Two days ago, I installed the demo version of 3DMark. Yesterday, I installed the PCMark demo, too. Then, I bought the discounted bundle of 3D-, PC- and VRMark on Steam and installed those. This morning, I uninstalled the demos as well as Armoury Crate, which is nerfing my Noctua iPPC fans' RPMs.



When I came home a little while ago, the title was what I saw.

I do not have any RGB DRAM. I didn't run any installations prior to leaving. I was trying to get the benchmarks installed in 3DMark because none were installed, but it stalled at 0% so I closed it before I left.

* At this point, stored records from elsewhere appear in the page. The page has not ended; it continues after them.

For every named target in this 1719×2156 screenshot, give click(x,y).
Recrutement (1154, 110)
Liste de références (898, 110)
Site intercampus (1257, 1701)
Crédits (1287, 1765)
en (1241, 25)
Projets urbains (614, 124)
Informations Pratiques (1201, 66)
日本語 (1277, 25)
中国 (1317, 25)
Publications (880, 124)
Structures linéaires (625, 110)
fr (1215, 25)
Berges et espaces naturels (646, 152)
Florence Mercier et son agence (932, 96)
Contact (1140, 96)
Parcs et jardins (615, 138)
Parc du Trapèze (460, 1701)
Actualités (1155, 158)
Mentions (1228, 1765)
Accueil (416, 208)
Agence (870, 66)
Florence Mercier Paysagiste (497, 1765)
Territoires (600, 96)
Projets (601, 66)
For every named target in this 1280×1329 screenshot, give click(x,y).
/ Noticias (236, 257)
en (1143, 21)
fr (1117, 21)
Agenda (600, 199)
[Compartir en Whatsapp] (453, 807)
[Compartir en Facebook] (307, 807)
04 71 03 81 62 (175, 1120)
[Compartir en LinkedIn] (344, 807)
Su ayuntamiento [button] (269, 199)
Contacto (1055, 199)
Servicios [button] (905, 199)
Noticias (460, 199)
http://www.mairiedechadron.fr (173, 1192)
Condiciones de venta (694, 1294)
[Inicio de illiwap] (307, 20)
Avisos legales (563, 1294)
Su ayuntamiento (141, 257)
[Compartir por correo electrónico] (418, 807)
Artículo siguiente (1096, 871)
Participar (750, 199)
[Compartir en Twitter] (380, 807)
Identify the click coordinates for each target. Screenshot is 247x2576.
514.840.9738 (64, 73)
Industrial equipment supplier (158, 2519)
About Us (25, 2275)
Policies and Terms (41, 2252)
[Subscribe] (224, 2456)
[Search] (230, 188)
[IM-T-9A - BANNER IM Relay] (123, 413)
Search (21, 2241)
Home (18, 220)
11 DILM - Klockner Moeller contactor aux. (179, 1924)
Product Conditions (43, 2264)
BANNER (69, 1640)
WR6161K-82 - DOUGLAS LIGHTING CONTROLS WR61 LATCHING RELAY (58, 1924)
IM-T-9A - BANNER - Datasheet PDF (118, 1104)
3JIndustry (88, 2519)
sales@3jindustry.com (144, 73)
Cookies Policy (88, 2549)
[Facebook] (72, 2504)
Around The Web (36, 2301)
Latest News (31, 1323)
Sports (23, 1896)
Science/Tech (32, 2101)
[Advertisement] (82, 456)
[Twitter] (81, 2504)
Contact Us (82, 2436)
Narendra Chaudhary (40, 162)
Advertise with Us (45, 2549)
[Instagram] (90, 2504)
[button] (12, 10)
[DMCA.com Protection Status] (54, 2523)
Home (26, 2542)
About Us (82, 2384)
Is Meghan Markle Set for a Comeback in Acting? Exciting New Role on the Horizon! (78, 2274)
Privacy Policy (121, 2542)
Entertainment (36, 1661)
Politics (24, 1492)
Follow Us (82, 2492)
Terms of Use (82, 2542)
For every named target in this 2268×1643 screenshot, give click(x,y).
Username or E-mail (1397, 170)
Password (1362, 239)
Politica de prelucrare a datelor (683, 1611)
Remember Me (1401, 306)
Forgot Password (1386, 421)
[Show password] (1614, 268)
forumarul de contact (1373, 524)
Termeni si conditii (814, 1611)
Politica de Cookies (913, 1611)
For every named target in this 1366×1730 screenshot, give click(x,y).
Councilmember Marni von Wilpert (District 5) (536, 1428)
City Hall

I have no idea why that installation popped up. Please advise.

Windows 11

 

[hotaru.hino]

I see this thread has been posted verbatim on at least two other places.

In any case, it may have come with one of the things you've installed or had installed.

 

[ReveurGAM]

I see this thread has been posted verbatim on at least two other places.

In any case, it may have come with one of the things you've installed or had installed.

Yes, I generally post to all 3 forums because I've noticed that different forums have different levels of response on different topics. And, also, casting a wider net allows me to get more complete info. There is no rule against that, is there?

 

[Ralston18]

Seconding @hotaru.hino: likely came along with something else that was installed. That is a very common occurence that happens all too often.

And that also included some piggy back code that added the installation .exe to Task Manager > Startup or perhaps slipped the installation into Task Scheduler.

So the installation/re-installation would run at every boot or when triggered by other system events and actions.

Key is to discover what/where/how "Universal Holtek RGB Dram" is being initialized or otherwise reinstalled.

Take some time to look in Task Manager and in the Startup tab in particular.

Likewise take a look in Task Scheduler.

You may be able to directly identify the offending application.

Or it may be hidden in some manner with a false or misleading name. May even appear as a legitmate application. Just "not quite" if you read carefully.

Another tool you can use is Process Explorer (Microsoft, free).

FYI:

https://learn.microsoft.com/en-us/sysinternals/downloads/process-explorer

Some unknown or unexpected background process warrants investigation.

No need to take any immediate actions. Once the applicable culprits are discovered then they can be dealt with as appropriate.

You do not want to inadvertantly delete some necessary code.

Or download some "fix it" utility that will likely appear no matter what problem is being dealt with.

And do stay out of the Registry. Registry edits are a last resort and only should be done after a full system backup that includes the Registry itself.

See what you can find. Post accordingly.

 

[ReveurGAM]

Thanks for the additional input, @Ralston18 . You rock!
Just to be clear (because someone on BC was confused), I aborted the installer.
I don't see anything (not even something suspicious) in my startups: AMD Noise Suppression; Acronis Scheduler Service Helper, TIB Mounter Module & True Image for Sabrent; Cloudflare WARP; Intel Graphics Command Center Startup Task; Power Automate Desktop; Radeon Software Startup Task; RealTek HD Audio Universal Service; Seagate Toolkit; and Windows Security Notification Icon.

What I see in Task Scheduler doesn't seem like a problem, but I'm not sure about some of them, such as StartCNBM, StartAUEP, ModifyLinkUpdate and USER_ESRV_SVC_QUEENCREEK. The last one runs Wscript.exe //B //NoLogo of ...\Intel\SUR\QUEENCREEK\task.vbs. I think that's related to Energy Star?

I didn't see anything obvious in Task Manager but there's so much going on in there anyways! I did find the Asus Fan Controller Service that's been nerfing my Noctua iPPCs (different thread).

I only go into the registry when I know what I'm doing. And, if I don't but I'm malware hunting, I back it up, first.

Actually, I have something exploiting Chromium on my system, but even the Malwarebytes Root Admin (Advanced Setup) couldn't help me get rid of it. It affects Brave, Chrome and Edge, but not Firefox (but I don't like Firefox).